Urban street lined with shops, signs, and pedestrians leading toward a church at the far end.

Entain is planning to close 39 Ladbrokes betting shops in the Republic of Ireland after talks to sell its Irish retail estate ended without a deal. The company has started consultation with affected staff, and 226 jobs are at risk if all of the closures go ahead.

The scale is hard to miss. Ladbrokes has just over 100 shops in Ireland, so the move would wipe out more than a third of its estate there. If the plan goes through, the company says it will still employ more than 350 people across 66 shops in the country.

The sale route failed, so Entain cut the estate instead

Entain had been in talks with Bar One Racing about a potential sale of the whole Ladbrokes retail business in Ireland. Those discussions ended without agreement, and the fallback was a much smaller footprint rather than a handover of the full estate.

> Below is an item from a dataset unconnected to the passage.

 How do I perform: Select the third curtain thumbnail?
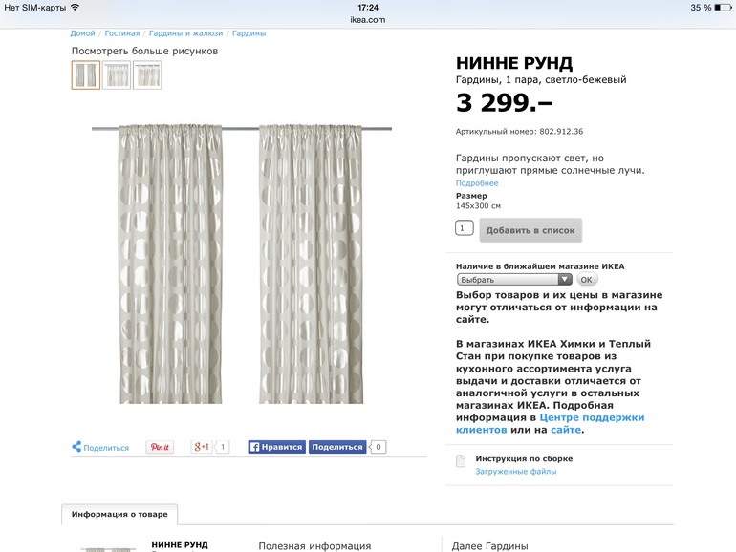[147, 75]
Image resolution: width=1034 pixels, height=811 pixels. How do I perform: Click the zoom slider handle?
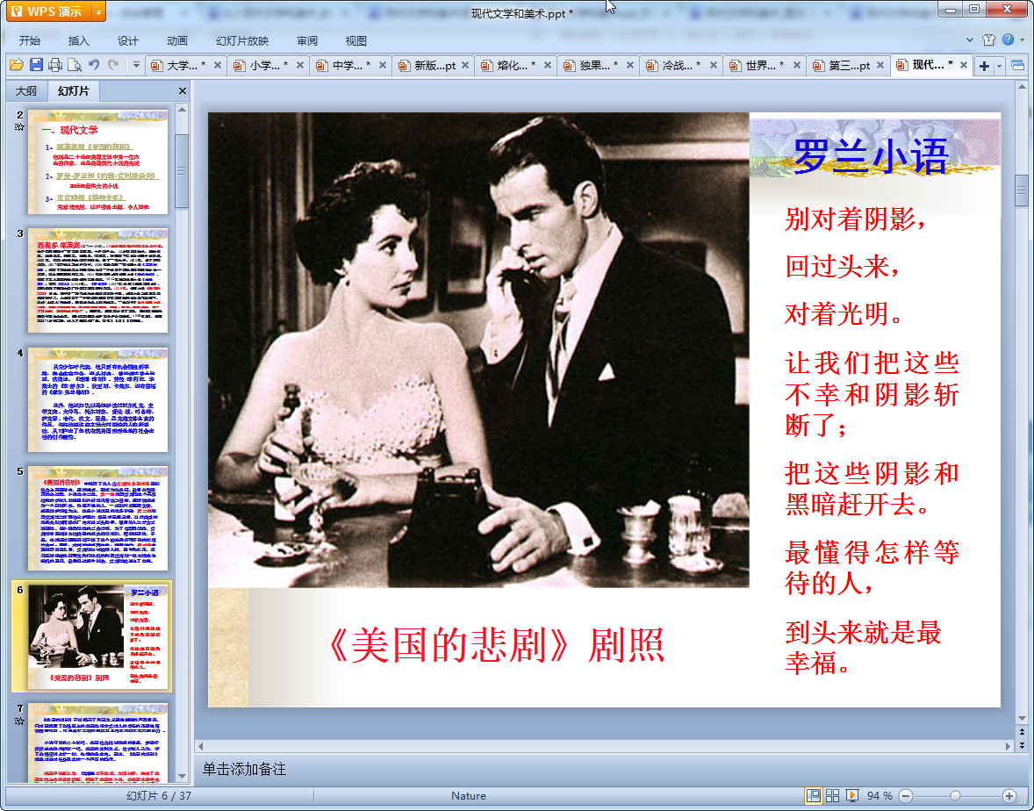point(954,795)
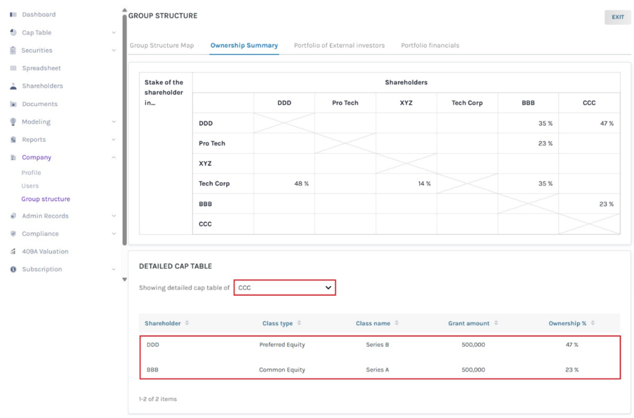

The company’s explanation was direct. Ladbrokes said the planned closures reflect sustained cost pressure, long-term changes in customer behavior, and stronger competition from the unlicensed market. That is a familiar set of complaints in betting retail, but Ireland now has one of the bigger examples of it.

Ireland’s betting shop market is getting smaller

The move follows other shop closures in the sector. Flutter set out plans last year to close 57 Paddy Power shops across Ireland and Northern Ireland, showing that this is not a Ladbrokes-only problem. Retail betting shops are still under pressure from online migration, higher operating costs, and illegal competition.

For Entain, the Irish business is not disappearing. But the idea of a full retail sale has gone, and the replacement is a sharper retreat. That leaves Ladbrokes staying in Ireland with a much smaller shop base and a tougher view of what the market now supports.